Collected data entries
##########
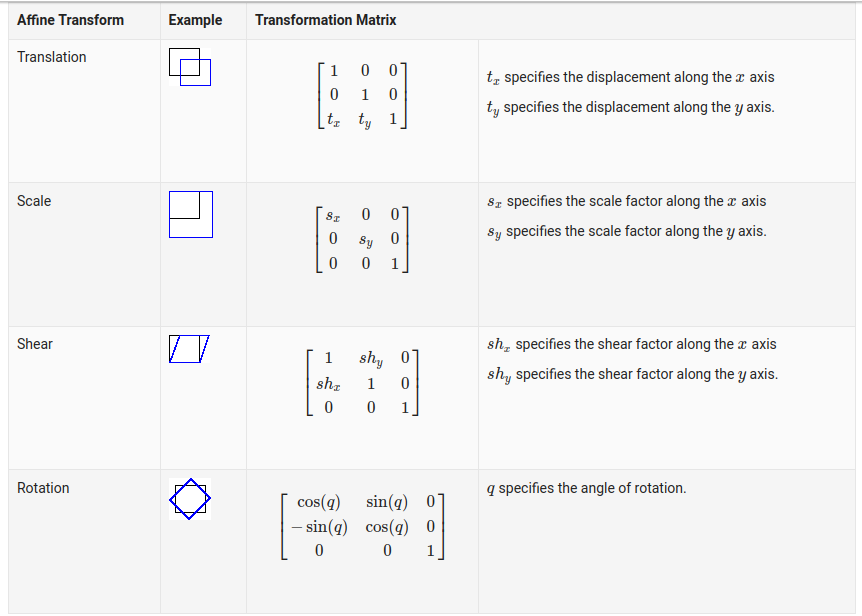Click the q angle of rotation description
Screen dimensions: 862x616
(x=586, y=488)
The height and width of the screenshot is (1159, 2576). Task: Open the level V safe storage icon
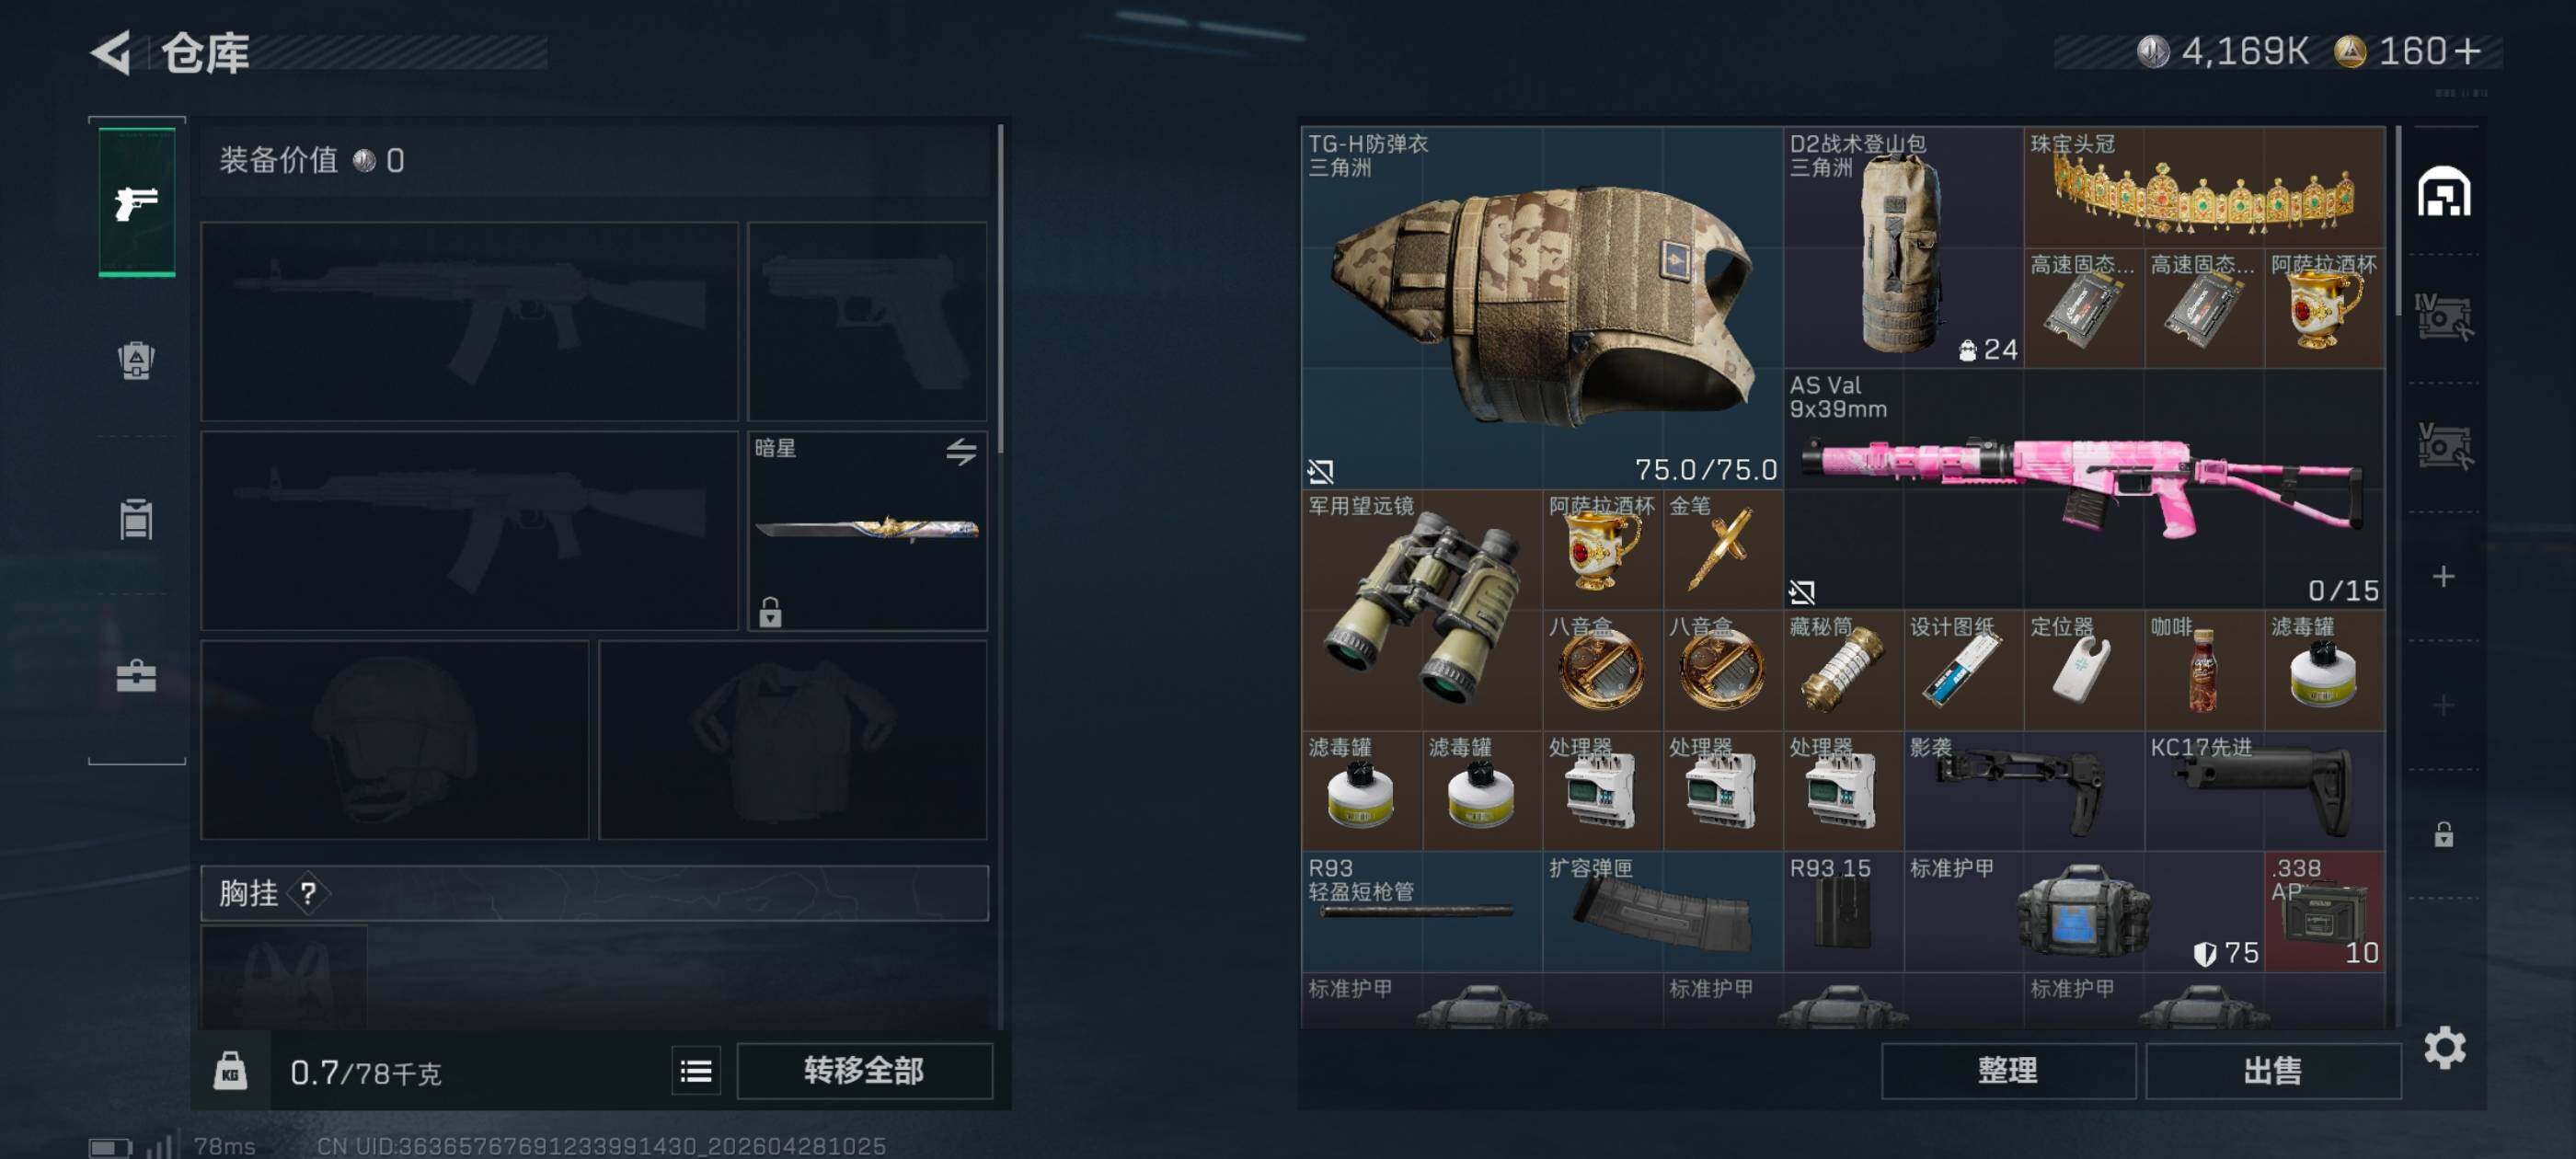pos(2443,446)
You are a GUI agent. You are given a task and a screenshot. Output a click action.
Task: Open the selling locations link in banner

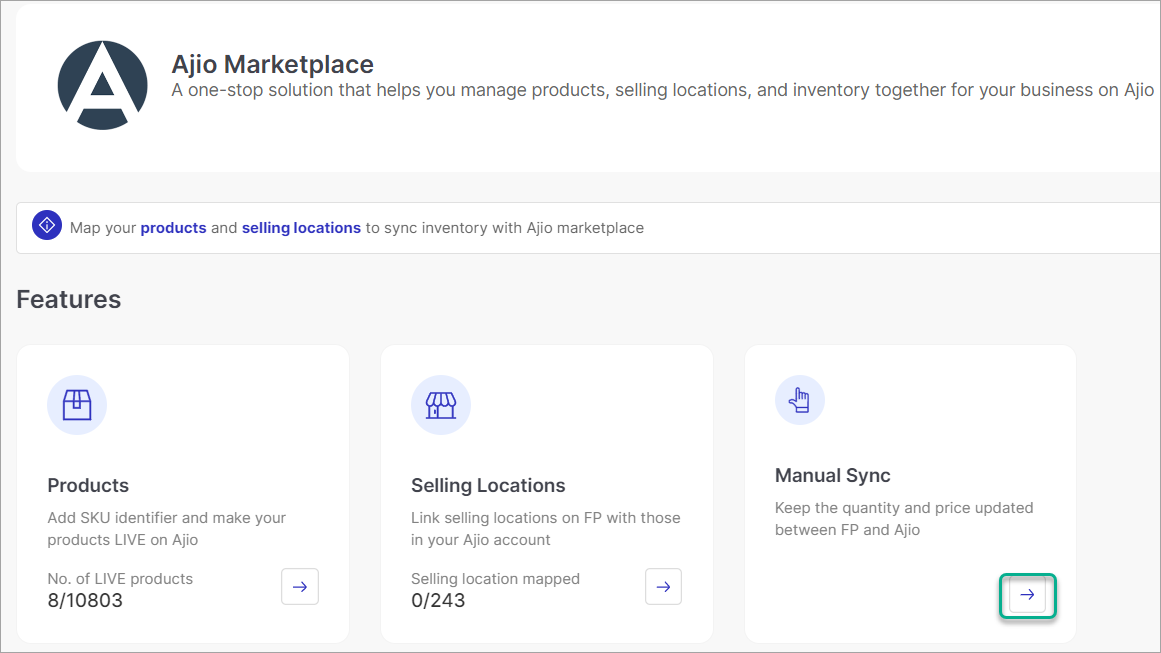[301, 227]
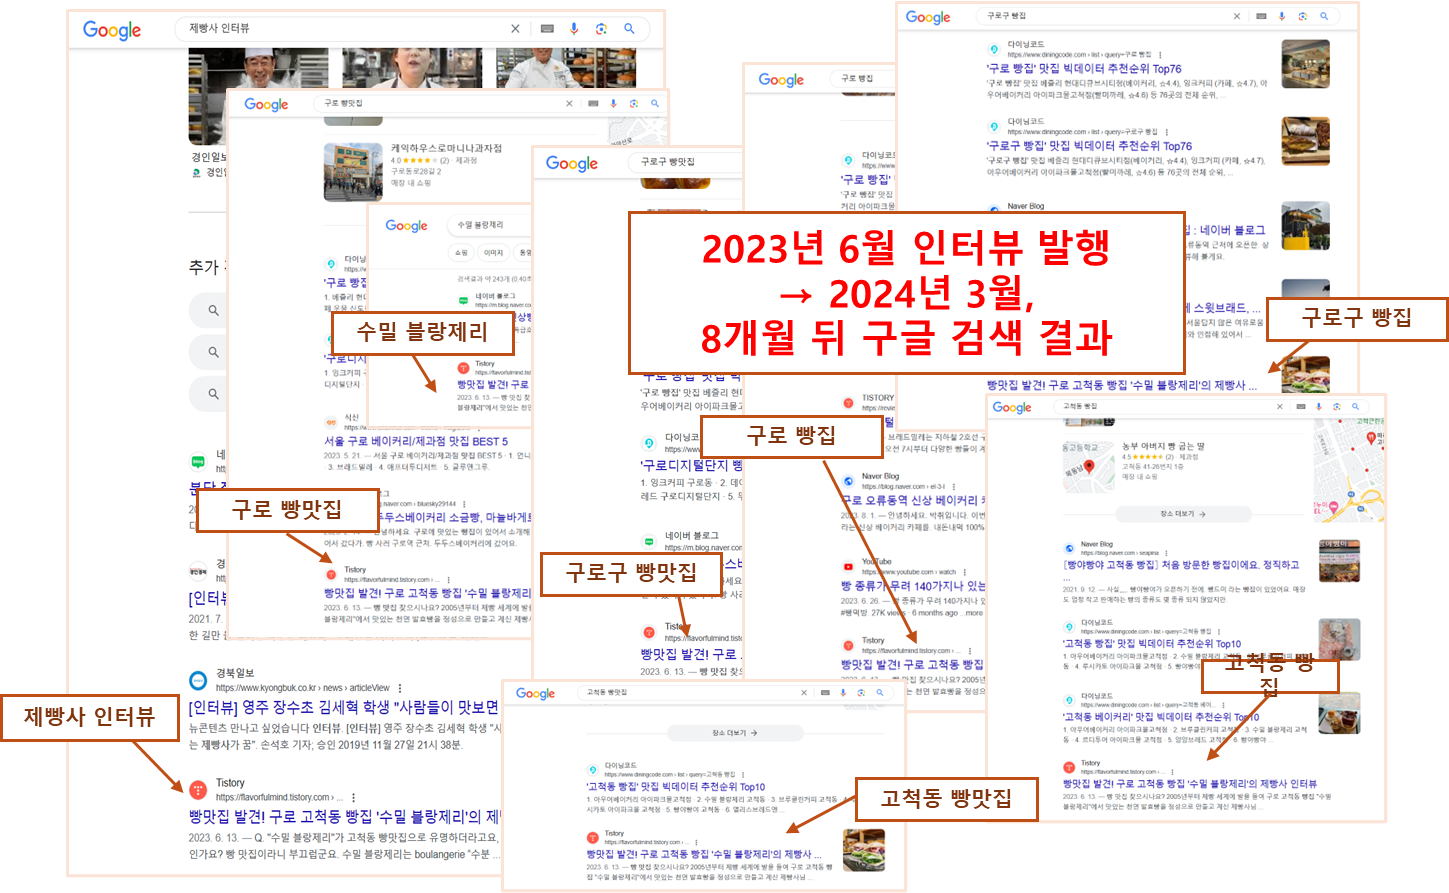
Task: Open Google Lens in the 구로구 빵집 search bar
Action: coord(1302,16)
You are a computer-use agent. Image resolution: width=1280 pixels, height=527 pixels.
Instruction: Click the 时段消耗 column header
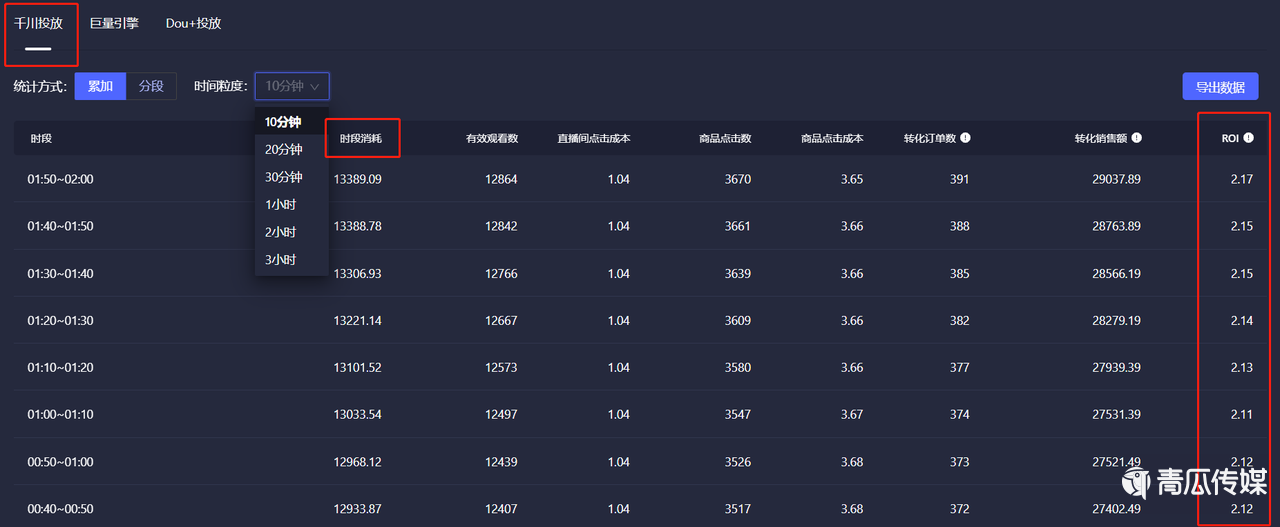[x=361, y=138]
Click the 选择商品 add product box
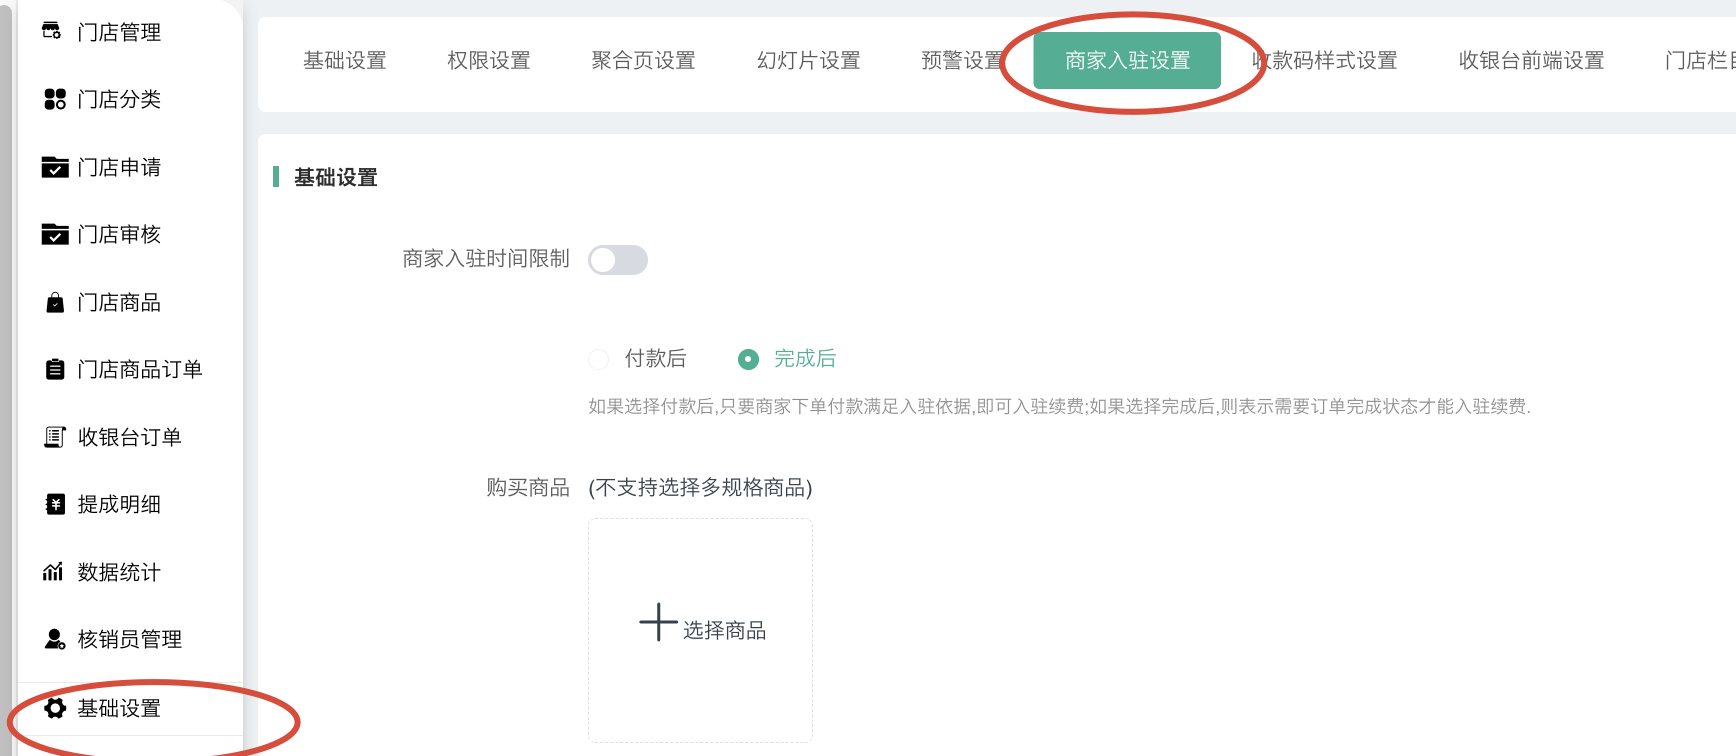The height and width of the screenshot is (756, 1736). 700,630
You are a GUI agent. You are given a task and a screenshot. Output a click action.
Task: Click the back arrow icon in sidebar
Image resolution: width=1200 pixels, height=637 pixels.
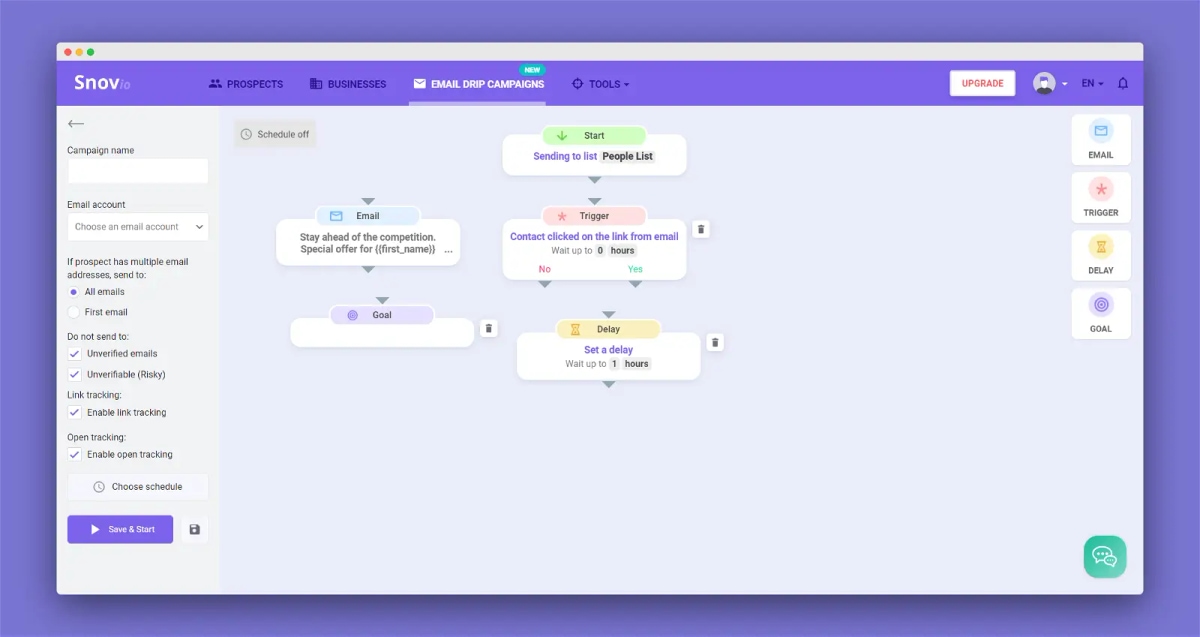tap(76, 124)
##########
### Exercise:
The range to print runs from the line with "Task: Click the back arrow icon in sidebar" through the last line of the entries, both included; keep it exact and skip the pictures.

### Solution for this task:
Task: Click the back arrow icon in sidebar
Image resolution: width=1200 pixels, height=637 pixels.
tap(76, 124)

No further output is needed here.